Why? Because it's a wall that's so covered with life that you literally cannot see the substrate. Massive colonies of strawberry anemones compete for space with tubeworms, sponges, corals, and zoanthids on every inch of surface. Living among all that are so many species of fish, crab, nudibranch, starfish, and other inverterbrates that you can't remember all the different species you'll see on a given dive.
This wall is so alive because of the stiff currents that sweep through Discovery Passage every day. Diving the wall at slack gives you a new appreciation for the term. You put in at one end, descend, and let the current take you for a ride. At some point, either in time or depth, you'll change direction and sweep back the other way. If conditions are right, you'll do switchbacks at 10-20 foot depth intervals as you make your way up the wall.
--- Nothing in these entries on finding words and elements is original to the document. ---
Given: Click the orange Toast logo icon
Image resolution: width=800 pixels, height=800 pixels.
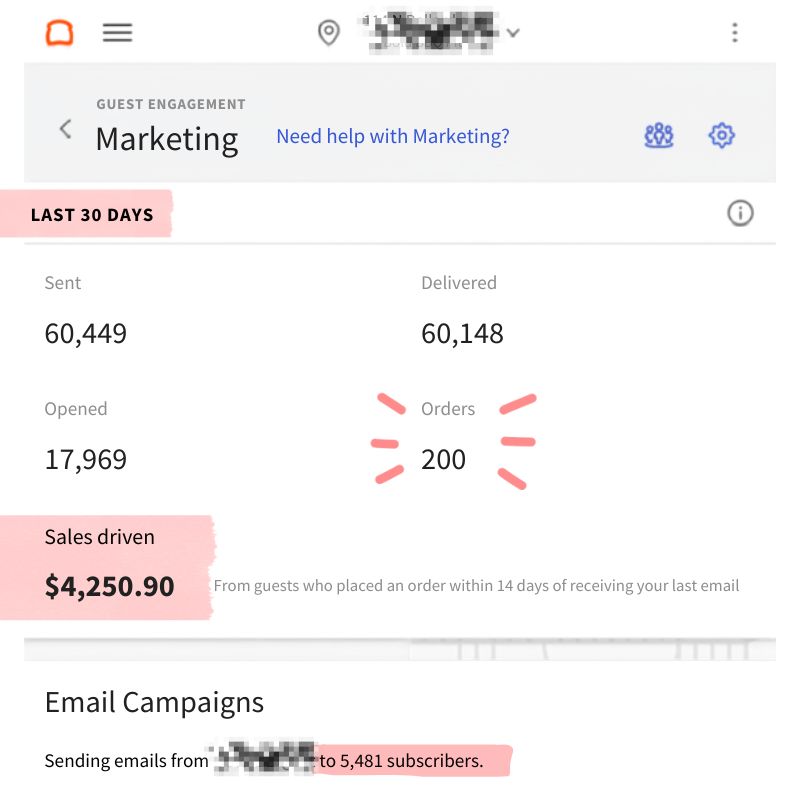Looking at the screenshot, I should click(60, 33).
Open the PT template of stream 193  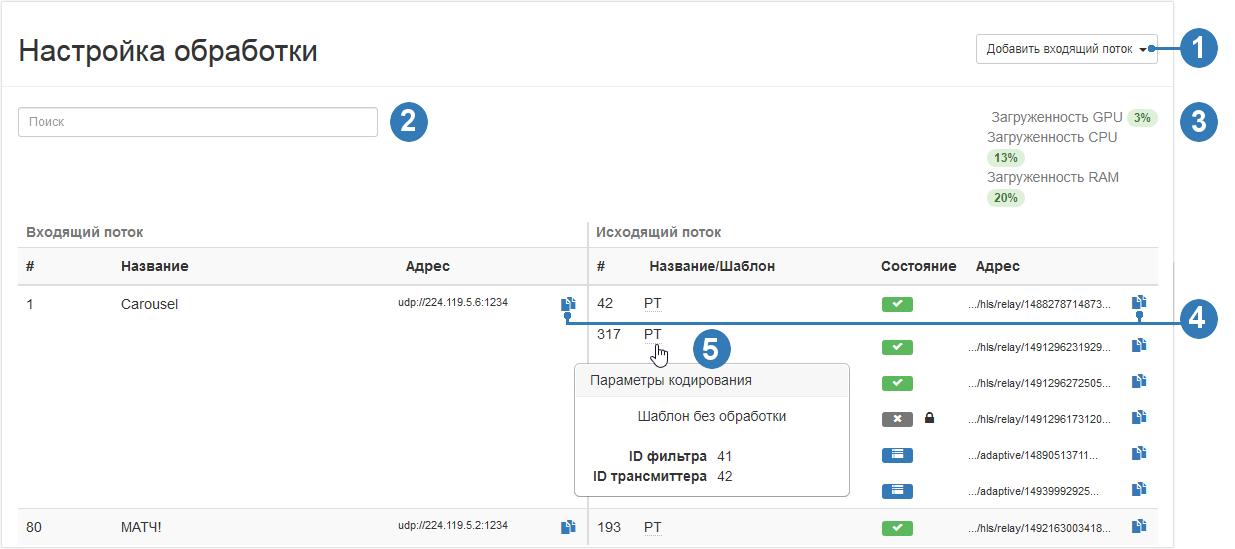tap(652, 526)
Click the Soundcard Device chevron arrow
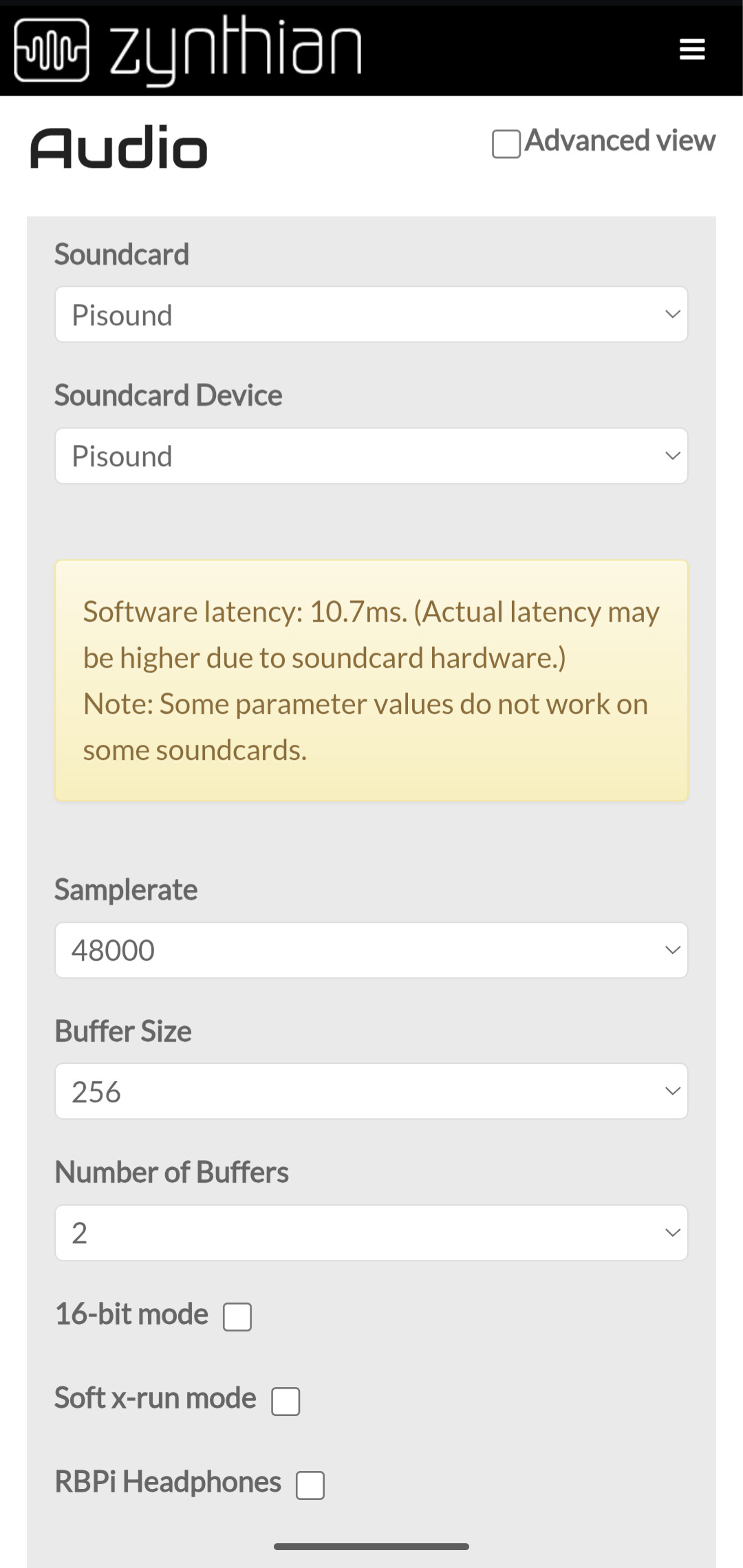743x1568 pixels. point(672,456)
It's sensory overload in multiple ways ... and will leave you with a severe case of WOW.
Warm water ... Tulamben, Bali. Put in at the beach in front of Paradise Villa and enjoy a three-course banquet. Go right and you get a spectacular wall, go left and explore the USS Liberty ... a sunken WWII wreck. Go straight out and poke through the beautiful vistas of Coral Garden ... perhaps my all-time favorite night dive. Tons of life in all three places ... from massive gorgonians and soft corals to schools of bump-head parrotfish to the tiny sea critters that hide in the coral heads. It's a photographer's paradise.